At first glance, this might seem sensible enough. Why should the state be lending money to someone who will drink or gamble that cash away? The reason this short-term lending system exists is to prevent citizens from going hungry when the social safety net fails — and under the new system, that won’t change.

But, the first problem is that if the government’s intention is to nanny benefit claimants and to bar them from spending their money on fags and booze, it won’t work. Anyone with a little determination and half a brain cell will simply swap their food vouchers with a friend in exchange for their contraband. Everyone needs food, after all, and at worst it will simply make drinking and smoking a little more expensive — if your entrepreneurial friend demands £10 of food vouchers for their £8 packet of cigarettes, say.

The second problem is that robbing an individual of the power to spend money as they wish is an unacceptable infringement on a person’s freedom, and it illustrates the contempt with which the government, and many voters, holds benefit claimants. The same could be said of asylum seekers, who are already subjected to a cruel, degrading and restrictive voucher regime.
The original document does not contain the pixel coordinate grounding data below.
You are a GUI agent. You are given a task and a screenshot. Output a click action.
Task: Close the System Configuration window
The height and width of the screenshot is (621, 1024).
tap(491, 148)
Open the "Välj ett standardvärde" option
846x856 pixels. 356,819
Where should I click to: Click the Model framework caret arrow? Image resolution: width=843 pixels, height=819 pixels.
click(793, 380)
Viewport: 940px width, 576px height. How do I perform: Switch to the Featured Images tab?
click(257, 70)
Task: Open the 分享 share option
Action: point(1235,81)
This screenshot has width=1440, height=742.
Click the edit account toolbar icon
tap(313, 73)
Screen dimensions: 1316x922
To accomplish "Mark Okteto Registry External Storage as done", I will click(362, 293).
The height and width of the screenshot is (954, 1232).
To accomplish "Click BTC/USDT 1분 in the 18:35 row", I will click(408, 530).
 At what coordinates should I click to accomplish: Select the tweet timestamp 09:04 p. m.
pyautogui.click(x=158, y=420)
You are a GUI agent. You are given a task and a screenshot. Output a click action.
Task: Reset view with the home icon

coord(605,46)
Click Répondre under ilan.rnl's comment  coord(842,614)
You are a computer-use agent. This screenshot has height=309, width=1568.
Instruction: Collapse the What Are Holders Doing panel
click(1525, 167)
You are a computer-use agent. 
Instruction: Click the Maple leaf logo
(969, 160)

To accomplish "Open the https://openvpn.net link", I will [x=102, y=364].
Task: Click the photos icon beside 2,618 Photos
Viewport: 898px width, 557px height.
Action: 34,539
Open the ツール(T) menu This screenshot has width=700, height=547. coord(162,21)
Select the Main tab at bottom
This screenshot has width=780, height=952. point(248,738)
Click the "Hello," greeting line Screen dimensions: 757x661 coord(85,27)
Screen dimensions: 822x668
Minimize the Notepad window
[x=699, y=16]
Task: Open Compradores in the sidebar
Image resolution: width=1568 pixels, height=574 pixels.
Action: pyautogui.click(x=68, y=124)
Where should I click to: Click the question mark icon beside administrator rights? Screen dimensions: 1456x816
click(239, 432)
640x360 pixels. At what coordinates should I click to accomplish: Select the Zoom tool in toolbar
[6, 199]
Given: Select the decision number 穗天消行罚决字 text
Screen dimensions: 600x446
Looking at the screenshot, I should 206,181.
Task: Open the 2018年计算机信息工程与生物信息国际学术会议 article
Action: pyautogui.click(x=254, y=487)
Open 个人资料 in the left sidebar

I’ve found the book Poor Economics one of the most intelligent development books in recent years, and one of its insights is this: faced with limited funds, few humans are 100 per cent strategic in the way they spend their funds. Interfering civil servants (or development economists) might hope that the poor will prioritise their basic nutritional needs above all else, spending only on luxuries once they’re satisfied their family is eating three well-balanced meals a day. But, like anyone else, someone on a restricted income is likely to sacrifice some of their food budget to spend it on such ‘fripperies’ as a TV, a mobile phone, or a bottle of vodka. And frankly, I know I’d rather eat dry toast and sometimes watch the telly than go without entertainment but plenty of hearty stews.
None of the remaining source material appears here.